I am attaching debug logs:
nvidia-bug-report.log.gz (106.1 KB)

1 Like

Please run

grep nvidia /etc/modprobe.d/* /lib/modprobe.d/*

to find a file containing

blacklist nvidia

and remove it,
then run

sudo update-initramfs -u

and reboot.

3 Likes

Thank you for the quick response. I showed the output of grep nvidia /etc/modprobe.d/* /lib/modprobe.d/* in the original post.

This is what the grep finds: /etc/modprobe.d/blacklist-framebuffer.conf:blacklist nvidiafb

Is it correct to remove (or comment out) that entry, update the ramfs and reboot?

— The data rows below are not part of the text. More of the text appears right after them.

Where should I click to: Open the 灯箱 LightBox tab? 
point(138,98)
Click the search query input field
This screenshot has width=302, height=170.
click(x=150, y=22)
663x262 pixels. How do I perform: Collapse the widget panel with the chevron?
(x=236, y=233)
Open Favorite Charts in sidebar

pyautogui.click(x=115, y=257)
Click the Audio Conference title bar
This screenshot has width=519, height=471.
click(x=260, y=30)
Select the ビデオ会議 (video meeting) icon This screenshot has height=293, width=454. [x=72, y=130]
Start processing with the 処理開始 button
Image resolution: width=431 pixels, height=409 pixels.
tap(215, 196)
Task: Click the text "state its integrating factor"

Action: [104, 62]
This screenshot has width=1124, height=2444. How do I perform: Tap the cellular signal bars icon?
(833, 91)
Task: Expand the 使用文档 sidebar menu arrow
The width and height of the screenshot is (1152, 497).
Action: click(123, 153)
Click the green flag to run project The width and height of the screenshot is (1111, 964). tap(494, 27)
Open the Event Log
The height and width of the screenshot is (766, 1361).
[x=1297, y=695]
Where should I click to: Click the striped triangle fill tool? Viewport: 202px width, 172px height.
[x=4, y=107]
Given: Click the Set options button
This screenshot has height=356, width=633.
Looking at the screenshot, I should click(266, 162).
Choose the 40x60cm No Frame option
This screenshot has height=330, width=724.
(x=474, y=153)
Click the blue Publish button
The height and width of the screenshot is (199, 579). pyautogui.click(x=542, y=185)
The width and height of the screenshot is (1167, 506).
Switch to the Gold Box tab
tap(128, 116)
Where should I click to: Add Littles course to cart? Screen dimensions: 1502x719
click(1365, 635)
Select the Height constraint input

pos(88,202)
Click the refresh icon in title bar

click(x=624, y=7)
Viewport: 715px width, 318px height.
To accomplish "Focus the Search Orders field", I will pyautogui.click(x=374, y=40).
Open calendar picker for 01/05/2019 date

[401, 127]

That file has to stay where it is.
The driver is installed and avalable, it just doesn’t load. Please try updating the initrd
sudo update-initramfs -u
Can you manually load the driver?
sudo modprobe nvidia

I tried:

sudo update-initramfs -u
sync
reboot

and it had no effect (no difference in behavior).

I then tried:

$ sudo modprobe nvidia
modprobe: ERROR: could not insert 'nvidia': Key was rejected by service

Please removing and adding the modules:

sudo dkms remove nvidia/460.39 --all
sudo dkms install nvidia/460.39 -k $(uname -r)
sudo update-initramfs -u
1 Like

@generix - thank you very much for your help. Your instructions above for removing and re-installing the nvidia kernel modules worked for me.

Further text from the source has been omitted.